Buntut Pembatasan Kuota, Nasib Peternak Sapi Perah Boyolali di Ujung Tanduk
Editor
KOMPAS.com
– Kebijakan pembatasan kuota dari Industri Pengolahan Susu (IPS) membuat nasib peternak sapi perah di
Boyolali
, Jawa Tengah, semakin tak menentu.
Hal itu memicu ratusan peternak menggelar aksi protes dengan aksi mandi susu dan membagikan 1.000 liter susu secara gratis kepada masyarakat di sekitar Monumen Susu Tumpah di Boyolali, Sabtu (9/11/2024).
Aksi ini menarik perhatian warga yang langsung menghabiskan susu yang dibagikan dalam waktu singkat.
“Susu Nasipe Piye”, “Pikir Peternak Sapi Perah”, “Sapiku Utangan, Pak” dan berbagai tulisan protes lainnya.
Koordinator aksi, Sriyono Bonggol mengatakan, pembatasan kuota susu itu membuat susu para peternak di wilayah Boyolali banyak yang tidak terserap pabrik. Hal itu membuat banyak susu yang terbuang.
“Kami mewakili peternak yang jumlahnya puluhan ribu di wilayah Boyolali yang saat ini sedang menjerit karena kondisi perindustrian susu di Indonesia yang membatasi jumlah kuota masuk produk lokal kita,” katanya.

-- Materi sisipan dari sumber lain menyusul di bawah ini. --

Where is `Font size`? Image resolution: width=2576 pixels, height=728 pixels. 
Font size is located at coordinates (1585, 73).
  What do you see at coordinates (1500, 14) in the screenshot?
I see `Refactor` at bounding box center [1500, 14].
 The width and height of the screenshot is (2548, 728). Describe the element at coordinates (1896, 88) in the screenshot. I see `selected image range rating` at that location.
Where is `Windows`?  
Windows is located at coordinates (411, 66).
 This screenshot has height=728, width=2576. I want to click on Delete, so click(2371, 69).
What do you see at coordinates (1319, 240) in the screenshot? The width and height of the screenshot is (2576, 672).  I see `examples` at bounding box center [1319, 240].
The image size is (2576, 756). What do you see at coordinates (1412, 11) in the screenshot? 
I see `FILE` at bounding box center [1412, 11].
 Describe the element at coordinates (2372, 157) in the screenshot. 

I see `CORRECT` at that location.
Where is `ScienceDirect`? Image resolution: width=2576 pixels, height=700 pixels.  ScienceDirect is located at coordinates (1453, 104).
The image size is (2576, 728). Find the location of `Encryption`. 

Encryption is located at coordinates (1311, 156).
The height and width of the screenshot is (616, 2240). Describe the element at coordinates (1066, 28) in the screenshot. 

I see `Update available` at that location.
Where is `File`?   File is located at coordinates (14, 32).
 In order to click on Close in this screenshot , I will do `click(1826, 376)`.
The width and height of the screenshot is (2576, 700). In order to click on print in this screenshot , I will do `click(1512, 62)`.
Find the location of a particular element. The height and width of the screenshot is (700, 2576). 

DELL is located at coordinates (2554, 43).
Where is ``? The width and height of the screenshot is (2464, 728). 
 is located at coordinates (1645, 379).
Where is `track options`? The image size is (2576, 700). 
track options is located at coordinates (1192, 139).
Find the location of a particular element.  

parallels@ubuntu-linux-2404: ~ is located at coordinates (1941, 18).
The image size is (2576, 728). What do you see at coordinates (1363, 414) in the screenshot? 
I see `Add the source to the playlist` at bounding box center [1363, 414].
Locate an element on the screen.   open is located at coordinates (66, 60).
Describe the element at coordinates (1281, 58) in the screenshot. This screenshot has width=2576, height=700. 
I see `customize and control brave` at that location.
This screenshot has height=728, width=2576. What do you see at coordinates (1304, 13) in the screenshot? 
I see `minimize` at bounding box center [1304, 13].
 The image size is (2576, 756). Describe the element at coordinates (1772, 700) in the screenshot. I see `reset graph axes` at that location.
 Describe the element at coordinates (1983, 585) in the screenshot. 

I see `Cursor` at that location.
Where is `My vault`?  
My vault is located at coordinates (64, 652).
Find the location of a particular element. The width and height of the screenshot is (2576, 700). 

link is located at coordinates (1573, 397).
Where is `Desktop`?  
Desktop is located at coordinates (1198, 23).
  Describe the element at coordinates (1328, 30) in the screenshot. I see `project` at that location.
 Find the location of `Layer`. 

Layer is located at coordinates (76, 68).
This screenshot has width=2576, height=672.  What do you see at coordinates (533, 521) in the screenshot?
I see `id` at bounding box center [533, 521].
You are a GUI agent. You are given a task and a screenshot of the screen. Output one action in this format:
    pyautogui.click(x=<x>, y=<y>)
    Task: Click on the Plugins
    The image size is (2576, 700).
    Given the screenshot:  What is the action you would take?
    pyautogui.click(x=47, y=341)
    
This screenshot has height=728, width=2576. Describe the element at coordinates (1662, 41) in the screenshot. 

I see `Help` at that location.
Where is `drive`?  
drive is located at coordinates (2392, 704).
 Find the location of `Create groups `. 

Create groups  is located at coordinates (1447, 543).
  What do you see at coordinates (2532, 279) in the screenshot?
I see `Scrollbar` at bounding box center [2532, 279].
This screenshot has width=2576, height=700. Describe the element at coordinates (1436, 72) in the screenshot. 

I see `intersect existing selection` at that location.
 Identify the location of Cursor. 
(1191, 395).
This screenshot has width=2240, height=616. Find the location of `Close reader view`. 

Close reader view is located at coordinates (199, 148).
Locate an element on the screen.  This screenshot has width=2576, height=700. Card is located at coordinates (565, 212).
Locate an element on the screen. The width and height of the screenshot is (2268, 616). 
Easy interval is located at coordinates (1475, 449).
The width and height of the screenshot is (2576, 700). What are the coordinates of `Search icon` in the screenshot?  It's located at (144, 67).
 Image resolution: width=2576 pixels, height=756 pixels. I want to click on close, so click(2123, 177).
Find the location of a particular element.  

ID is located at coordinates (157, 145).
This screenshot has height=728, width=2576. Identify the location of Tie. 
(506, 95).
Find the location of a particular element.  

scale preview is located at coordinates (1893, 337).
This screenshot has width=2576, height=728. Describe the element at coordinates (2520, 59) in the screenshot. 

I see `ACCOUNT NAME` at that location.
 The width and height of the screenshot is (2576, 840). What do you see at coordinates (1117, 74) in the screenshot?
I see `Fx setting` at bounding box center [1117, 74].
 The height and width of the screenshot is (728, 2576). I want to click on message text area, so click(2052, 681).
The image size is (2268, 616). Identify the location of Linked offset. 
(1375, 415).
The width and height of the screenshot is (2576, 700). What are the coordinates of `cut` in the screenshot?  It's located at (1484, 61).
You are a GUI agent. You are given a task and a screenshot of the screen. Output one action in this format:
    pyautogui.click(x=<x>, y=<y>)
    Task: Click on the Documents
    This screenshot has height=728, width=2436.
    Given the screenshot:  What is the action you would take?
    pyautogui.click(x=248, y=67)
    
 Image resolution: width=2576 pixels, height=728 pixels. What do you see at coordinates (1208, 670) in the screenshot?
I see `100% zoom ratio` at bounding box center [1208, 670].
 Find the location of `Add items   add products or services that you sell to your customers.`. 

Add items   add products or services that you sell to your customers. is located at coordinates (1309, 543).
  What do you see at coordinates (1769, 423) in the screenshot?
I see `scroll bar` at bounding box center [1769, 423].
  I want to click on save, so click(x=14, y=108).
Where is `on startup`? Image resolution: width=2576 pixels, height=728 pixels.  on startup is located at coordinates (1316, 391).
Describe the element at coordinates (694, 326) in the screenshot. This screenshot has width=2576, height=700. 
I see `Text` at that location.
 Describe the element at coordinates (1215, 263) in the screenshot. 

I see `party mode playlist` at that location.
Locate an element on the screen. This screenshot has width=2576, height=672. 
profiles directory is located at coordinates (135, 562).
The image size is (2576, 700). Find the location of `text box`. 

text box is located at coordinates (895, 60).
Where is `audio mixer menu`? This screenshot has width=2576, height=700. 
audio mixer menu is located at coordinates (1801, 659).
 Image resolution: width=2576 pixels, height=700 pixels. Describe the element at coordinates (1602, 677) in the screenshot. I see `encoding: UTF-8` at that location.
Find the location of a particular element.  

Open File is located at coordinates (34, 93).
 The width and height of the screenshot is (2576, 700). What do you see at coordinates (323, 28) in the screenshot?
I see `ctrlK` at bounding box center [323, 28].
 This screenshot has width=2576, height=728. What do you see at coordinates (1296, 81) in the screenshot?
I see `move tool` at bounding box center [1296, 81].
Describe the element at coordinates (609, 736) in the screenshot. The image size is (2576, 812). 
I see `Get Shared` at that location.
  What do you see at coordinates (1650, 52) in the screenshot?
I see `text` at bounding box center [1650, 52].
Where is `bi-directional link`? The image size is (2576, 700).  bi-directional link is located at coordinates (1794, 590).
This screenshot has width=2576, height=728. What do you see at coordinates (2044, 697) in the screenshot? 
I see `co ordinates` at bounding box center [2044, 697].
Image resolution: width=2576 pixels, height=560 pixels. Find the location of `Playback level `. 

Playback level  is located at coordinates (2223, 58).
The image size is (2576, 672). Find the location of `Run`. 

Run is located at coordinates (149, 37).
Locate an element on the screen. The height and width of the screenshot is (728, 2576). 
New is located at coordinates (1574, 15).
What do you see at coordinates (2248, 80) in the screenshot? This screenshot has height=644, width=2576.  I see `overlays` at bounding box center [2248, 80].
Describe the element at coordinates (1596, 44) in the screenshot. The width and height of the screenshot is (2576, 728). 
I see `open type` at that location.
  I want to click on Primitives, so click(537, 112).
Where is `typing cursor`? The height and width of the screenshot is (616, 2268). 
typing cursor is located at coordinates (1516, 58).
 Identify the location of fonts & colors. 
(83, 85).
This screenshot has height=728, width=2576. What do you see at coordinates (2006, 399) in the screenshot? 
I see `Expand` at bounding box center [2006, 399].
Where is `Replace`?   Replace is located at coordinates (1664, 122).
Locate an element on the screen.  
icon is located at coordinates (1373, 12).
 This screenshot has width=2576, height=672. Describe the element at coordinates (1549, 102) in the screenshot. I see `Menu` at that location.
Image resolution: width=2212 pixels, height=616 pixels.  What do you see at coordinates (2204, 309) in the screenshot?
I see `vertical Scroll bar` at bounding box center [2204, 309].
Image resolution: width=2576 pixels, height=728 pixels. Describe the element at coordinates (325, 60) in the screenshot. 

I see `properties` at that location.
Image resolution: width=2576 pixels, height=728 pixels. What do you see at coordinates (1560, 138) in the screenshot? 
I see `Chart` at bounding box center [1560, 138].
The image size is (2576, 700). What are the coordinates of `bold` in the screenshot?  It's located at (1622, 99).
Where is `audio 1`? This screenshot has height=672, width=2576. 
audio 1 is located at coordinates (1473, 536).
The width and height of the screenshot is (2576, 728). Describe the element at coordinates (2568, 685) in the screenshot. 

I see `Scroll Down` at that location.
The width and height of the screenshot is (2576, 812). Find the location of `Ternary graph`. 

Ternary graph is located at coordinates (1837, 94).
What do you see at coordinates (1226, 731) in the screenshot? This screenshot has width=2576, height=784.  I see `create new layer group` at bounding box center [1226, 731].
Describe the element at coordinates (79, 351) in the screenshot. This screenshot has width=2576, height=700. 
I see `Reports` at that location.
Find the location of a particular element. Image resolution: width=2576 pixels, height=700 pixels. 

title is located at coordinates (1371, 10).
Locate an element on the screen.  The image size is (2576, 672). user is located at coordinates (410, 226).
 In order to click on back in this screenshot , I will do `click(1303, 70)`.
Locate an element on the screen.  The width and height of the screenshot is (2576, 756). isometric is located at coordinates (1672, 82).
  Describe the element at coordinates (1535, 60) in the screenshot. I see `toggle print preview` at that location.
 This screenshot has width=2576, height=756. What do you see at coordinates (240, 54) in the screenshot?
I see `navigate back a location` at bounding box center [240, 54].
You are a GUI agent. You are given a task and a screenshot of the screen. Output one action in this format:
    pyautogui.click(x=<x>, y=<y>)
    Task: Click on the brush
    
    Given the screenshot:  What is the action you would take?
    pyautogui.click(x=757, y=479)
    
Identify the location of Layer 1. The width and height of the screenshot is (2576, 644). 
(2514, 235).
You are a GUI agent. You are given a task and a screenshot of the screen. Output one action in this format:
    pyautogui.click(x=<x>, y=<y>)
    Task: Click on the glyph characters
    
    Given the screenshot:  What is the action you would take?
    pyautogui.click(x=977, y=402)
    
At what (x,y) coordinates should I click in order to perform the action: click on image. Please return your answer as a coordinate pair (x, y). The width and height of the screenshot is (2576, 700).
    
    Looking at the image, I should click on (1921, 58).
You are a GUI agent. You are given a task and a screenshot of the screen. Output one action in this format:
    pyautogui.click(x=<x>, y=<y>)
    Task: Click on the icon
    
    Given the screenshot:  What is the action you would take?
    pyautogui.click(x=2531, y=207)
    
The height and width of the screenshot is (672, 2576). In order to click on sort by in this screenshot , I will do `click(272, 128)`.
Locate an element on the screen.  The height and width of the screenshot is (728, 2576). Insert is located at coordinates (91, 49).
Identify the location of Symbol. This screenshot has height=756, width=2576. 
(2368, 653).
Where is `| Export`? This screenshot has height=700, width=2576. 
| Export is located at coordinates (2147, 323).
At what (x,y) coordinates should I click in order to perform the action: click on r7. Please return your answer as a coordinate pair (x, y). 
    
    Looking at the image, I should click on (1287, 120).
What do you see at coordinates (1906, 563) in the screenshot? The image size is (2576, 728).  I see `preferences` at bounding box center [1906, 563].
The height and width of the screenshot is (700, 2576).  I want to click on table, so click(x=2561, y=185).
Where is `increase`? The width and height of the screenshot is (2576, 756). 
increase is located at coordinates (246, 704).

“Akhirnya berimbas pada banyaknya susu yang menumpuk di UD maupun koperasi yang tidak terserap oleh pabrik mengakibatkan susu banyak yang terbuang,” tegas Sriyono dalam aksi di Boyolali, Jawa Tengah, Sabtu.
Seperti diberitakan sebelumnya, Kepala Dinas Peternakan dan Perikanan Boyolali, Lusia Dyah Suciati, menjelaskan, produksi susu harian di wilayah Boyolali mencapai 140.000 liter, namun hanya 110.000 liter yang terserap oleh IPS karena kuota yang ditetapkan.
Menurut Lusia berdasar data yang diperolehnya, ada sekitar 30.000 liter susu per hari yang mengendap dan tak dapat dijual.
Para peternak pun menduga pembatasan kuota ini disebabkan oleh tingginya volume impor susu yang masuk ke Indonesia, yang memenuhi 80% kebutuhan susu nasional, sementara produksi lokal hanya menyuplai 20%.
“Dari beberapa pengepul susu total 30.000 liter yang tidak terserap. Jadi masing-masing pengepul sekian (yang tidak terserap), pengepul ini sekian. Jadi kalau dijumlah kurang lebihnya 30.000 liter susu yang tidak terserap (IPS),” kata Lusia.
Lalu terkait aksi protes para peternak, Lusia menyarankan agar susu tersebut tidak dibuang sembarang tempat. Karena dapat menimbulkan pencemaran.
“Jadi kami menyarankan untuk ini (susu) dibuangnya tidak berdampak yang lain. Kalau dibuang di sembarang nanti terjadi pencemaran,” ujarnya.
Sebelumnya, salah satu usaha pengepul utama di Boyolali yang menampung sekitar 20.000 liter susu segar setiap harinya, Usaha Dagang (UD) Pramono, juga terancam gulung tikar karena menunggak pajak Rp 670 juta.
Untuk bertahan, UD Pramono juga terpaksa menjual enam ekor sapi perahnya.
Menanggapi permasalahan ini, Kementerian Pertanian melalui Direktorat Jenderal Peternakan dan Kesehatan Hewan (Ditjen PKH) telah berjanji akan mendampingi UD Pramono, mengingat 1.300 peternak bergantung pada usaha ini.
Kementerian berharap adanya dukungan pemerintah pusat agar permasalahan pajak dapat diselesaikan, sehingga UD Pramono dapat terus mengelola pasokan susu dari peternak Boyolali.
Lusia menyatakan, pemerintah daerah tidak tinggal diam. Pihaknya tengah berupaya memfasilitasi dialog antara peternak, pengepul, dan BUMN di bidang pangan agar kelebihan susu yang tak terserap IPS dapat dialokasikan ke pasar yang lain.
Langkah ini diharapkan dapat memberikan solusi jangka pendek bagi peternak yang terancam rugi besar.
Sebagai salah satu daerah penghasil susu terbesar di Jawa Tengah, Boyolali memegang peran penting dalam memenuhi kebutuhan susu segar untuk program-program gizi nasional.
Dengan kondisi pasar yang saat ini didominasi oleh produk impor, banyak peternak lokal kesulitan menjual hasil produksi mereka, yang berisiko mengancam mata pencaharian mereka.